Multifunctional Yb3Si2C2 with High‐Performance Terahertz Shielding for Future 6G Communications

Abstract The development of next‐generation 6G communications is anticipated to expand into extreme environments, necessitating superior terahertz (THz) electromagnetic interference (EMI) shielding materials. Herein, structural stability, electronic and optical properties of rare earth silicide carbide Yb 3 Si 2 C 2 are investigated using first principles density functional calculations and semi‐classical Boltzmann transport theory. The calculation results show Yb 3 Si 2 C 2 is determined to be experimentally synthesized with high temperature stability with a certain fluctuating C 2 pair orientation.
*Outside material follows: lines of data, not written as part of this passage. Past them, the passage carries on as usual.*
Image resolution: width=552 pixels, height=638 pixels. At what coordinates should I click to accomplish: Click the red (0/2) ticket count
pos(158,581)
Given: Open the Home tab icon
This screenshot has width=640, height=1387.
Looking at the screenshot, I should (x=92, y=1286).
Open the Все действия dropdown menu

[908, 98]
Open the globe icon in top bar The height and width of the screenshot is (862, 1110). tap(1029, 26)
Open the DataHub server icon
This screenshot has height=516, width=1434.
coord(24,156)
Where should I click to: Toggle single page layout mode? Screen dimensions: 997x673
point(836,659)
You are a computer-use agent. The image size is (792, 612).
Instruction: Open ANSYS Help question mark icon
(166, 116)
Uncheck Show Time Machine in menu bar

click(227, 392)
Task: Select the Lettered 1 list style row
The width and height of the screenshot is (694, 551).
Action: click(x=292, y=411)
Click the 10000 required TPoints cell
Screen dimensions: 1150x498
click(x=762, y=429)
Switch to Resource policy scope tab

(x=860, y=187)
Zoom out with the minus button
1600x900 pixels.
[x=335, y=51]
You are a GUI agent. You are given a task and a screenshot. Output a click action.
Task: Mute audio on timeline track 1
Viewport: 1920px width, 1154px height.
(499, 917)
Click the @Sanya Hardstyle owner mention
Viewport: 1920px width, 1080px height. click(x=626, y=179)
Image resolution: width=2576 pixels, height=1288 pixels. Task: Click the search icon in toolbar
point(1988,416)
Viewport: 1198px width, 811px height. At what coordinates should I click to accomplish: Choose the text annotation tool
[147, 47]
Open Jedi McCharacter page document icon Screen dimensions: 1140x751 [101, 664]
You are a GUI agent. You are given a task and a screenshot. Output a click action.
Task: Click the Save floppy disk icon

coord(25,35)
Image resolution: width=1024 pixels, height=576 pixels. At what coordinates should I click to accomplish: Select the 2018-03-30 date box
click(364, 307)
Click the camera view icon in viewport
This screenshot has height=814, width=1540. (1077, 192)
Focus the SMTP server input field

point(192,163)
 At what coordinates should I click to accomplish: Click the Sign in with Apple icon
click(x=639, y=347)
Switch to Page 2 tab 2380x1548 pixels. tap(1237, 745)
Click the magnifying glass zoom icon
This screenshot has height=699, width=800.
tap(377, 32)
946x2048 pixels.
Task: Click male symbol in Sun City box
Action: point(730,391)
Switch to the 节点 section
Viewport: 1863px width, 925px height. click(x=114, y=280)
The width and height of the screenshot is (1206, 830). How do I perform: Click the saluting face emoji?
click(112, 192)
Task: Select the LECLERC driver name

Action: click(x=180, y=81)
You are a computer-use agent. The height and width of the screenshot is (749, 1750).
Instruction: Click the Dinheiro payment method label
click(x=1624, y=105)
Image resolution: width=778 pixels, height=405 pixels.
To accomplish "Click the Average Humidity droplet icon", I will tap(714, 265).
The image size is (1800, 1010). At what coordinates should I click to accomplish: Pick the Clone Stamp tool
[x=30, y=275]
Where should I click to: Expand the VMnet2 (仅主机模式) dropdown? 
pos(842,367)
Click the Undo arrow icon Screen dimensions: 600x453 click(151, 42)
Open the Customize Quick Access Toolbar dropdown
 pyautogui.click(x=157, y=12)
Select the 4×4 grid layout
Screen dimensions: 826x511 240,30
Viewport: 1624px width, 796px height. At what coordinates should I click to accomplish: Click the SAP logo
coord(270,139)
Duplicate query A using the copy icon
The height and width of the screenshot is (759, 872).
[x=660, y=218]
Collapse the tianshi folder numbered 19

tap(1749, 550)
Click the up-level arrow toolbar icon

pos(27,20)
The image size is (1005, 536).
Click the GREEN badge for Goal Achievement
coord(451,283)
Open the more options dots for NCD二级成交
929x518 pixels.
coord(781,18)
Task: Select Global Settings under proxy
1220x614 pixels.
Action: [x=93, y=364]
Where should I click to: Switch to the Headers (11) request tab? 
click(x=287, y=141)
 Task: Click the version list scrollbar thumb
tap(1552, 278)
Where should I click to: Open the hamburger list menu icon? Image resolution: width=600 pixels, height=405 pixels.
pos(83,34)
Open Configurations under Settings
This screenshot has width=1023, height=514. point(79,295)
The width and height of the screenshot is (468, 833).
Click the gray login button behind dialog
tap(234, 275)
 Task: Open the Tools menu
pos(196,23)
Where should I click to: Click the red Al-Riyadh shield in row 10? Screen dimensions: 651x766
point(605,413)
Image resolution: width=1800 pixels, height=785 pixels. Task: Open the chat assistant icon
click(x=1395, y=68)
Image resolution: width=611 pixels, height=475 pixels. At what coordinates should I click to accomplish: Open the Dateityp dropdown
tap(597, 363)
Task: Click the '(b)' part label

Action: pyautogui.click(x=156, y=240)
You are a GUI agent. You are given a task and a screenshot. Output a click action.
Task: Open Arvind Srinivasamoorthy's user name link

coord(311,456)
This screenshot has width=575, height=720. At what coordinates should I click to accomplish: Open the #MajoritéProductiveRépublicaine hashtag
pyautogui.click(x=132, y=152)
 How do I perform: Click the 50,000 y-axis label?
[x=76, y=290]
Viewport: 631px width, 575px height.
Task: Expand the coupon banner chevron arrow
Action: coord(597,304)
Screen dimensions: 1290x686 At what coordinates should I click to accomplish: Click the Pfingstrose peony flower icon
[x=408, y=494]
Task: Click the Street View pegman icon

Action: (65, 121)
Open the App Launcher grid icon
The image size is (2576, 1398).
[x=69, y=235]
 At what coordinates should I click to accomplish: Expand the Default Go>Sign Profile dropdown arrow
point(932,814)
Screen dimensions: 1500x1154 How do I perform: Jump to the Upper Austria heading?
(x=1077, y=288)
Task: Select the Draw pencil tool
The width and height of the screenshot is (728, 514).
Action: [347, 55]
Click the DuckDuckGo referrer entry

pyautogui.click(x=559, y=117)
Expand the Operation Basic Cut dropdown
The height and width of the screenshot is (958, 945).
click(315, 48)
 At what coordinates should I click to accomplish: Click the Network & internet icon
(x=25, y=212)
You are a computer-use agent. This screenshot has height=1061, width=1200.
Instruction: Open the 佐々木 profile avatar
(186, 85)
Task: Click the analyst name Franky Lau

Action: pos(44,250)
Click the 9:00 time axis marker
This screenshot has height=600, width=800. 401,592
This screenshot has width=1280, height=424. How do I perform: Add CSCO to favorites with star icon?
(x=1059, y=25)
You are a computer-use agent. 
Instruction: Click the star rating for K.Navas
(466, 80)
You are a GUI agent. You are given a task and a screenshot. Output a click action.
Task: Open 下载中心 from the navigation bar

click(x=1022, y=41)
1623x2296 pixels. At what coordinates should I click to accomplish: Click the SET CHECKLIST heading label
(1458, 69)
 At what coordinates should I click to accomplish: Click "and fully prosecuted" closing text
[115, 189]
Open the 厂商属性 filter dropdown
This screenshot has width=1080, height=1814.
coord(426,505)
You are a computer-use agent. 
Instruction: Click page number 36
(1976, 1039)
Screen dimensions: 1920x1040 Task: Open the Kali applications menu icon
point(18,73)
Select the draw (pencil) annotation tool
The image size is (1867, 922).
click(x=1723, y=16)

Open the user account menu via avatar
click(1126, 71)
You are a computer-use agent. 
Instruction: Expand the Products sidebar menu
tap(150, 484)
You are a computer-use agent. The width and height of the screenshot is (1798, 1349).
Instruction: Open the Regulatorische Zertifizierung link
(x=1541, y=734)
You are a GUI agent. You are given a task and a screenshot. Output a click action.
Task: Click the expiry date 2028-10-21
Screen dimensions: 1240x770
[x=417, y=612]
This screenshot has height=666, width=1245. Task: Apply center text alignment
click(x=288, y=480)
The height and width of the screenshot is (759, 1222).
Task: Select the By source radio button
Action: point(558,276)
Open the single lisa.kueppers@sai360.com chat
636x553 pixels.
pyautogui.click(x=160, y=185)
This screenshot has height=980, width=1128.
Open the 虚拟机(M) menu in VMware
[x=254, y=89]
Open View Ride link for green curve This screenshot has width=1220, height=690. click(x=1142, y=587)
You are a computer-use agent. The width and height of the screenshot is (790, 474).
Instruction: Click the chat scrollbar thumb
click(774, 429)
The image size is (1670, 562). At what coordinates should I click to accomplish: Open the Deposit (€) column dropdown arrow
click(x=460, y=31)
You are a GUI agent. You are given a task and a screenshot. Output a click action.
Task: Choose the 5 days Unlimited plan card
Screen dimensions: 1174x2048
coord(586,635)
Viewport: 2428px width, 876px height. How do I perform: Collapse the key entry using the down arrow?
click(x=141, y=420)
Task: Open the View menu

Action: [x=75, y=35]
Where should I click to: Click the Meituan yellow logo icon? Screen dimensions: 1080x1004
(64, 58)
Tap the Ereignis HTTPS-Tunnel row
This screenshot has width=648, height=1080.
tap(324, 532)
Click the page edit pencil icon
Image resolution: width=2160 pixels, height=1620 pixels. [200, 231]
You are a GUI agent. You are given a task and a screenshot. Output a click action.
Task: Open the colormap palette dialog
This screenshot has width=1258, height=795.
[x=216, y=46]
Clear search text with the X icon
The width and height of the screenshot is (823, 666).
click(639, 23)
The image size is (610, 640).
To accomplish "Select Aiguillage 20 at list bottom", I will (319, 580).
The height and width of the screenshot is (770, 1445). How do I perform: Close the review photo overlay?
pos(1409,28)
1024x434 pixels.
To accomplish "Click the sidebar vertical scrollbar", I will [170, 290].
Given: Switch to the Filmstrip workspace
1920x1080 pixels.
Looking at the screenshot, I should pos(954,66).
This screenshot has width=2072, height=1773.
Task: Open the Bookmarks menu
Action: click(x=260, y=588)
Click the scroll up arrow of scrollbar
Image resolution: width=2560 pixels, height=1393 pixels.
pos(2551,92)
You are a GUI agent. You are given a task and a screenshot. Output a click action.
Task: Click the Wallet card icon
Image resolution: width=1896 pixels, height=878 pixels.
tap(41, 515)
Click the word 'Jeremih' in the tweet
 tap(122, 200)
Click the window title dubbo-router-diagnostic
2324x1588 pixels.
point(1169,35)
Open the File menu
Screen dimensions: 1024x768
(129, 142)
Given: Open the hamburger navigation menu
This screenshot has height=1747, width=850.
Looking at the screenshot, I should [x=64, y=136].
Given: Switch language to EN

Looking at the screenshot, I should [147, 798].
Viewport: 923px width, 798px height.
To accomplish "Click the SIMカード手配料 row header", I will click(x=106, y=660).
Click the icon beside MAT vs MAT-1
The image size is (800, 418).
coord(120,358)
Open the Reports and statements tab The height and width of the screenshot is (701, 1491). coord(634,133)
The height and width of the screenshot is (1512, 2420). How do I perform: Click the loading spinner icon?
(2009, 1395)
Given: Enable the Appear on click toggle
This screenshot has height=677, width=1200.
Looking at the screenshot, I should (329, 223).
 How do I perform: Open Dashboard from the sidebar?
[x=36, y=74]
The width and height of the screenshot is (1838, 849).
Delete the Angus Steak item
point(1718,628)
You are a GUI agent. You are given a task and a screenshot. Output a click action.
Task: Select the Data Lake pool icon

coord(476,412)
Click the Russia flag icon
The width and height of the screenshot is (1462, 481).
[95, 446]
In addition, Yb 3 Si 2 C 2 is identified as a soft, tough, and damage‐resistant ceramic with low shear deformation resistance and easy cleavage, ensuring its durability in irradiation environments. Due to the layered structure and excellent electrical conductivity, Yb 3 Si 2 C 2 demonstrates high reflectivity and low transmittance for terahertz electromagnetic waves, along with 62% solar absorptivity and 33% IR emissivity. Remarkably, the total shielding effectiveness of Yb 3 Si 2 C 2 with thicknesses of 5 µm and above follows the widely‐used Simon's formula. The average total shielding effectiveness of 5 µm‐thick and 10 µm‐thick Yb 3 Si 2 C 2 across the entire THz region reaches 63 and 110 dB, respectively, which turns out to be the top compared to the results reported. Therefore, the multifunctional intrinsic properties of Yb 3 Si 2 C 2 materials hold great promise for miniaturized, high‐performance terahertz EMI shielding, even in extreme environments.